| Aim of the task |
Retype the data below exactly, skipping pictures.

(Collected data)
══════════

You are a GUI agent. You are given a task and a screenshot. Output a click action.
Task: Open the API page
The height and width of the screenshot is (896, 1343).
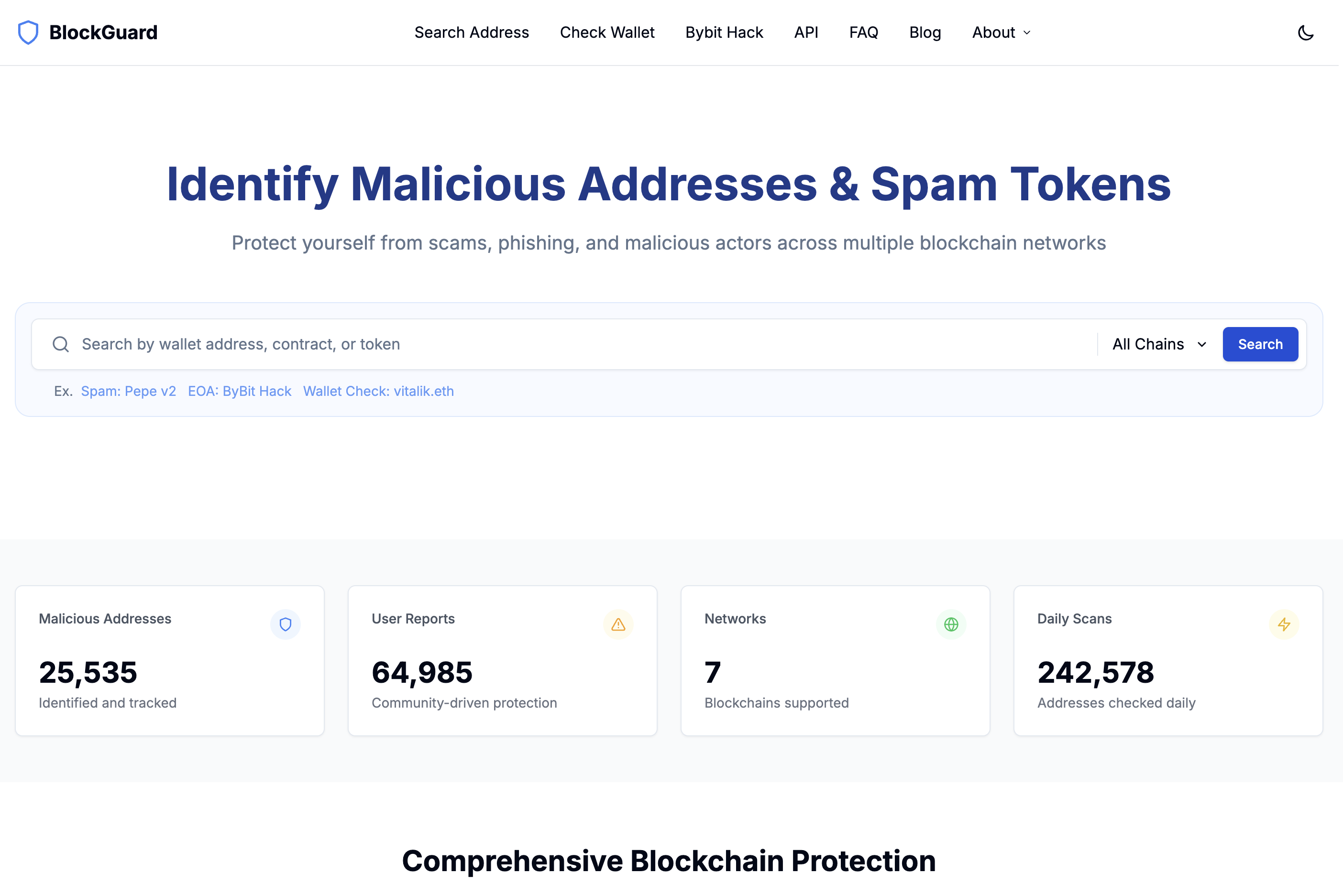pyautogui.click(x=806, y=33)
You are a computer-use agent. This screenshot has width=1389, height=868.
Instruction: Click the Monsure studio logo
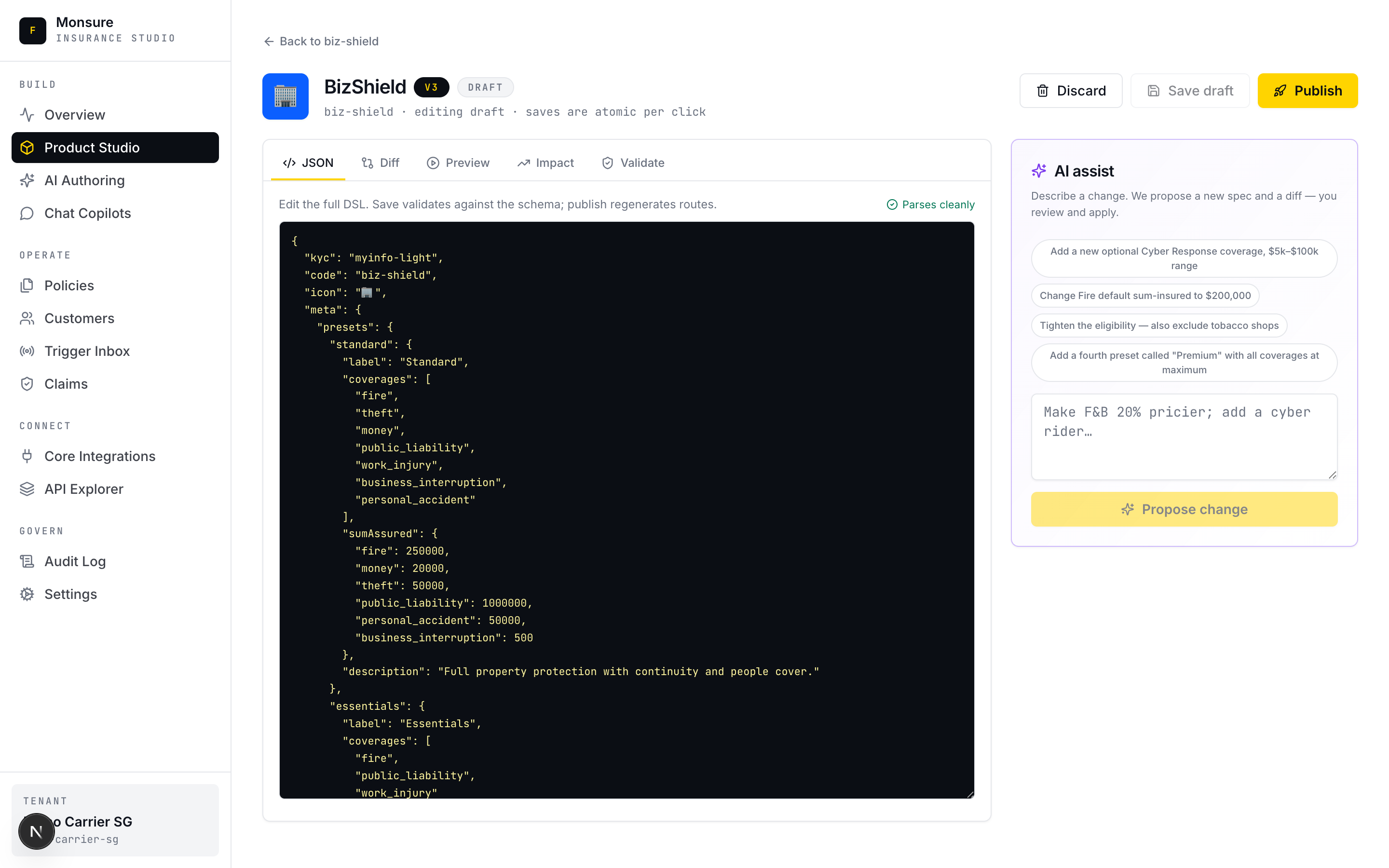33,30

══════════

| Answer to this exercise |
You are a GUI agent. You are given a task and a screenshot. Output a click action.
Task: Open the API page
The height and width of the screenshot is (896, 1343).
pyautogui.click(x=806, y=33)
You are a computer-use agent. This screenshot has width=1389, height=868.
Instruction: Click the Monsure studio logo
33,30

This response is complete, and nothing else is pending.